Saved data entries
⁂
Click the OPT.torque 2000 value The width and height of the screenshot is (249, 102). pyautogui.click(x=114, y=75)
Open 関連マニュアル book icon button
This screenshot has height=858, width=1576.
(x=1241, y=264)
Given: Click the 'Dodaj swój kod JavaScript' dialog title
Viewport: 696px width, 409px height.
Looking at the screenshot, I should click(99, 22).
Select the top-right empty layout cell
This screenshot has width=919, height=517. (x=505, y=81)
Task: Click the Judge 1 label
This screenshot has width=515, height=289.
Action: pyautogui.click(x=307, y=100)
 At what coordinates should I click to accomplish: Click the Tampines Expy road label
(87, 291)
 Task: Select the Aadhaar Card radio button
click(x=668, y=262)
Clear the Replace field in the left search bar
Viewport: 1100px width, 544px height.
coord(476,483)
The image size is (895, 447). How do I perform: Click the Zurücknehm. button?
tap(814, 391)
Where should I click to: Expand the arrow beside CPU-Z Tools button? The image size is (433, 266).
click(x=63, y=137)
⁂
## [TASK STATEMENT]
All the data above should be restated in full, exactly.

## [REPLY]
Click the OPT.torque 2000 value The width and height of the screenshot is (249, 102). pyautogui.click(x=114, y=75)
Open 関連マニュアル book icon button
This screenshot has height=858, width=1576.
(x=1241, y=264)
Given: Click the 'Dodaj swój kod JavaScript' dialog title
Viewport: 696px width, 409px height.
Looking at the screenshot, I should click(99, 22).
Select the top-right empty layout cell
This screenshot has width=919, height=517. (x=505, y=81)
Task: Click the Judge 1 label
This screenshot has width=515, height=289.
Action: pyautogui.click(x=307, y=100)
 At what coordinates should I click to accomplish: Click the Tampines Expy road label
(87, 291)
 Task: Select the Aadhaar Card radio button
click(x=668, y=262)
Clear the Replace field in the left search bar
Viewport: 1100px width, 544px height.
coord(476,483)
The image size is (895, 447). How do I perform: Click the Zurücknehm. button?
tap(814, 391)
Where should I click to: Expand the arrow beside CPU-Z Tools button? The image size is (433, 266).
click(x=63, y=137)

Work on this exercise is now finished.